La situazione attuale e, soprattutto, ciò che è successo finora non aiuta a guardare con ottimismo la conferenza Onu che in questi giorni dovrebbe rilanciare gli obiettivi del millennio in tema di fame e povertà nel mondo.
Questi obiettivi, lanciati 10 anni fa e con scadenza nel 2015, riguardavano lo sradicamento della povertà estrema e della fame, la promozione dell’uguaglianza tra i sessi, un’istruzione elementare per tutti, il miglioramento della salute materna e la riduzione della mortalità infantile, la lotta all’Aids, al paludismo e ad altre malattie, la preservazione dell’ambiente.
Qual è la situazione a cinque anni dalla scadenza di questi obiettivi?
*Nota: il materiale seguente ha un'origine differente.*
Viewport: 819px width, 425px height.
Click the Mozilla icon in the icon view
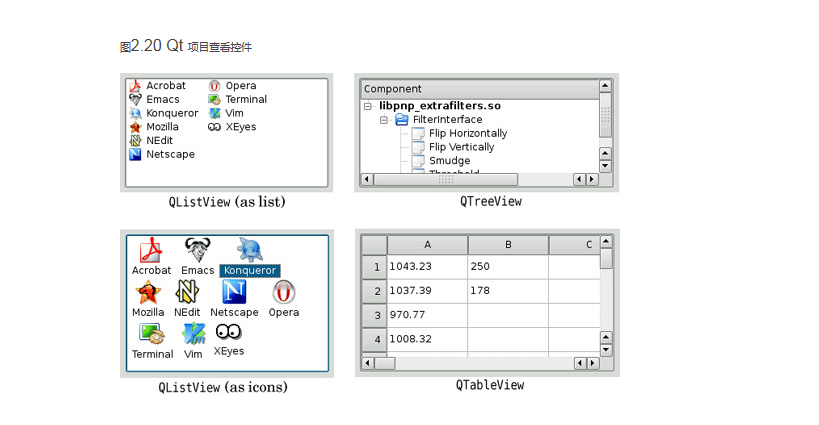(148, 292)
Un sesto della popolazione mondiale, cioè più di un miliardo di persone, soffre la fame e ogni giorno circa 22mila bambini muoiono di fame.
Circa un miliardo e mezzo di persone vive con meno di 1,25 dollari al giorno.
Aumenta il lavoro precario e sottopagato, mentre continua ad allargarsi il divario tra uomini e donne in quanto a parità.
Aumentano i prezzi dei generi alimentari di base.

Le cause di questo fallimento sono sempre le stesse e riguardano sostanzialmente l’iniqua distribuzione delle risorse. Il piano adottato all’unanimità nel 2000 prevedeva un impegno da parte delle nazioni più ricche a destinare almeno lo 0,7% del Pil per il raggiungimento di quegli obiettivi, ma solo i paesi scandinavi hanno rispettato questo impegno, mentre gli altri paesi non hanno mai superato lo 0,3%.
Eppure basterebbe una minima parte dei capitali che si spendono ogni giorno nella sola prima ora di apertura delle Borse per avere i soldi sufficienti per raggiungere gli obiettivi del Millennio.
Invece no: solo gli Stati Uniti spenderanno quest’anno 100 miliardi di dollari per la guerra in Afghanistan, mentre saranno solo 10 i miliardi che doneranno per gli aiuti in Africa.
Se alcuni progressi sono stati fatti, come la diminuzione della mortalità infantile in alcune aree, non è certo per la cooperazione internazionale, ma perché in queste aree si è deciso di non aspettare più e di operare autonomamente, nei limiti del possibile, in termini di ridistribuzione della ricchezza.

Ciò che appare evidente è che questi piani lanciati, aggiornati e rilanciati dall’assemblea dell’Onu non sono vincolanti e, quindi, non è prevista alcuna sanzione per chi non mantiene le promesse. Ancora una volta è una questione di “responsabilità politica”. E siccome una “legge di responsabilità politica”, che vincoli il mantenimento del mandato degli eletti al rispetto degli impegni presi, non esiste in alcun paese, i governi non si sentono nemmeno in dovere di rispondere di fronte alla loro opinione pubblica nazionale.
Così l’opinione pubblica nei paesi più ricchi è portata a risentire del problema della povertà mondiale solo come ripercussione in termini di ondate migratorie dai paesi più poveri, dimenticando troppo spesso che tali flussi sono soprattutto dovuti alla fuga da condizioni disumane determinate proprio da chi governa la politica e l’economia nei paesi più ricchi e a livello mondiale.

Stiamo parlando, in ultima analisi, di quegli stessi poteri che, oltre a rinnegare oggi ciò che hanno promesso ieri, continuano a fare di tutto per appropriarsi delle risorse naturali dei paesi in via di sviluppo. Ecco perché siamo d’accordo con il presidente della Bolivia Evo Morales, il quale, a proposito dell’impegno di assegnare lo 0,7% del Pil in aiuti, afferma che “non si tratta di un regalo, ma di una parte del debito”.